夙瑶嘴角动了动然而却没说出一个字,一时间整座琼华宫里鸦雀无声,站在一旁的云天河他们心里着急,不知道掌门心中是怎么想的,想起不久前险些发生的惨案,仍是不寒而栗。又想到月牙村村民能否从此得救,全在掌门这一念之间,不由得更是忧心如焚。
“此事我不允。”终于良久夙瑶微微一顿开口说道,这五个字说得很轻,然而在云天河他们听来却如同轰然霹雳一般,心头的感觉无异于重重砸下一块巨石,脸上惊诧之情顿起,‘为什么’三个字登时在头脑中出现挥之不去。
“……”白染微微皱眉也没有多大反应,这种情况她已经想到了,而且白染已经猜到导致月牙村变成荒漠,恐怕也和琼华派有关……
“掌门?!”慕容紫英惊讶的看着夙瑶,语音既是惊讶、又是惶恐、更是不解,以慕容紫英之老成稳重,说话的语气竟至于此,足见此刻他心中的震动。
“水灵珠乃本派至宝,非同一般,岂能做出这等‘出借’之举?更何况,如今妖界虎视眈眈窥视在侧,随时即将来袭,这种时候本就不该节外生枝。”夙瑶端然平视他们正色道。
“可是,掌门……那些村民有此一难,弟子、弟子也实在想不到其他办法可以帮他们,恳请掌门还是再考虑一下……”慕容紫英已经不敢相信自己的耳朵。
“紫英,你要知道,这世间困顿比比皆是,管不胜管。我等修仙得道,扶危济困自是应当,却又如何管尽天下事?更何况现在乃是非常之时,我们琼华派自顾不暇,哪有能力去管别人?”夙瑶说得淡然脸上神色也是十分淡漠,显然是不肯帮这个忙了。
“掌门,你……”云天河有些着急。
“我意已决,此事休要再提!你们几个,就此退下吧!”夙瑶开了道。
“可是,那个水林猪……”云天河还是不甘心就此罢休,白染、韩菱纱和柳梦璃拉住了他连连摆手。
“掌门,弟子告退。”慕容紫英叹了口气无奈道。
“紫英,你回来一下。”众人走到门口刚要出去忽听得身后夙瑶开口。慕容紫英闻言向他们挥了挥手,他们只得先离开琼华宫。
“掌门,还有何事?”慕容紫英回到夙瑶面前躬身问道。
“紫英,你今天教授了他们一天,平心而论,你觉得他们四人资质如何?”夙瑶笑了笑开口询问。
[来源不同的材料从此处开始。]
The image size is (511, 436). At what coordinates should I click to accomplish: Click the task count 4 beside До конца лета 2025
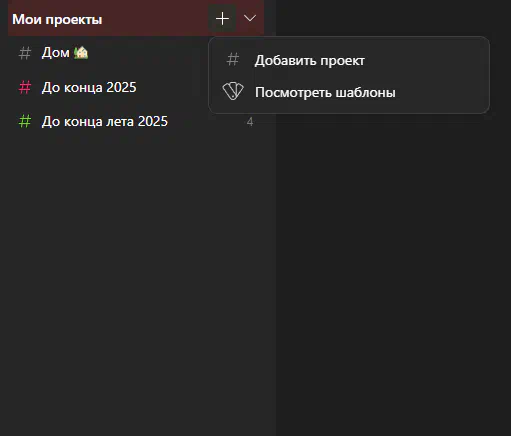click(250, 122)
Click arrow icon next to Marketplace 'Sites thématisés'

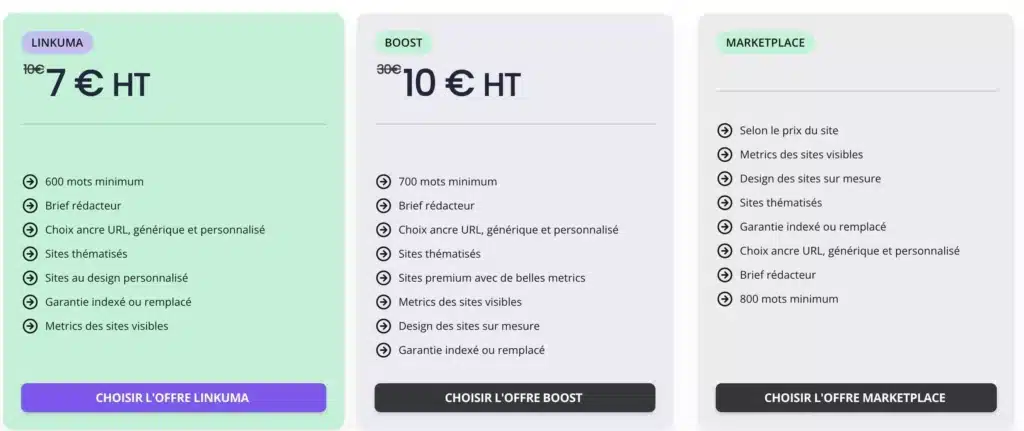725,203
“以弟子愚见,他们四人在入门之前都曾略涉仙术,触类旁通,对御剑之术与基本心法领悟极快,以此看来,资质都在中上无疑。只是……只是那个白染却是十分奇怪。”紫英微微一愣,不知道掌门为什么突然问起这个随即如实答道。
“哦?此话怎讲?”夙瑶微微皱眉开口询问。
“古人云,剑术如琴曲、如心念、如川流、如天地,可随万物而生,故修习剑术亦要顺应四时、吞饮日月,此间之功,非朝夕可成。就弟子所见,昨日她与静缘师妹比剑,轻而易举便赢了静缘师妹,我观她的武功连绵不断,行云流水,有飘然腾云之境,动、静、阴、阳相辅相承,似乎还含有九宫和八卦内容…”慕容紫英略微思考了一下开口说道。
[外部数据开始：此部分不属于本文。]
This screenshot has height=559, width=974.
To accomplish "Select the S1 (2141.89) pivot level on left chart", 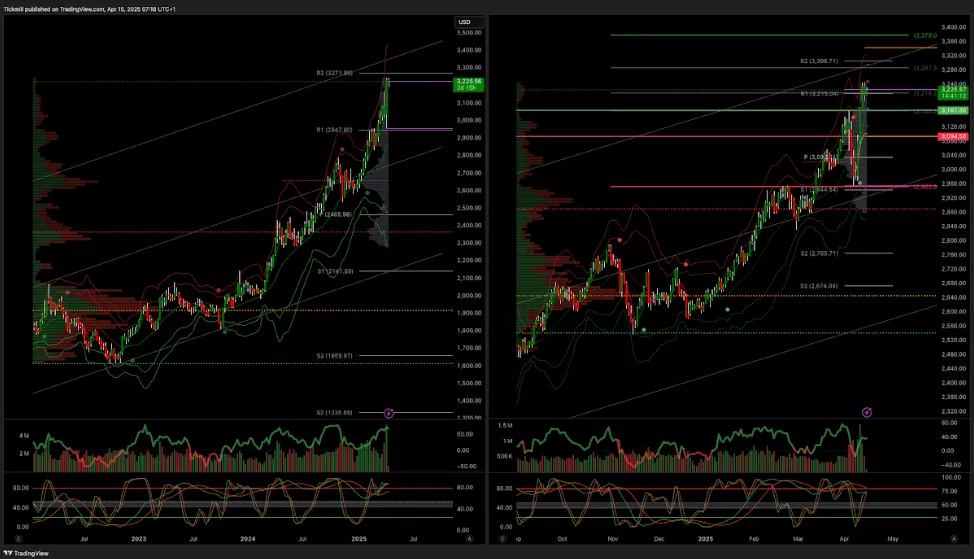I will click(335, 271).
“如此说来,如果假以时日,白染的修为必将突飞猛进,甚至更胜于你,也不是不可能了?”夙瑶微微一笑直视慕容紫英双目问道。
“是否确是如此,弟子实是不知。况且弟子识见难及掌门一二,适才所言也都是些浅见……不过……”慕容紫英脸上微微一红,想要说什么却是欲言又止。
“无妨,你还有什么想法,便一并说了吧,我想听听。”夙瑶直视着他问道。
“是。弟子有一事未明,就弟子所知,本门铸剑秘术之精,放眼凡间,几乎无人能够相较。但是,云天河随身所携那把细长蓝色佩剑,铸造技艺之绝,却实在令弟子大感汗颜。弟子虽未细看,但可知那把剑的质地绝非乌金或玄铁,而其他材料要做到如此寒光剔透、冰冷渗骨,而又不伤及手握之人,至少须取得东海海底的沦波净石、天山冰池下的寒珞玉魄,再辅以西北大荒中的上古冥灵木,揉合炼化而成。而这几样东西,莫说以一人之力难以得到,即便是穷尽千万人之力,亦是可遇而不可求……何况此剑剑身看来纤细,想必也是固若玄冰,这却是用了传说中的‘百炼之法’,定要反复锻冶百次以上,其中不能出一次差错,方可成功!弟子实难想像,那位铸剑之人是何等的神乎奇技……云天河既能拥有这样一把不世出的宝剑,又能驾驭于它,此人应是大有来历……”慕容紫英说起铸剑之道,慕容紫英也算是琼华派中的大行家,然而面对近乎神物的‘这是剑’,也不由得面露钦慕之色,暗叹自己技不如人。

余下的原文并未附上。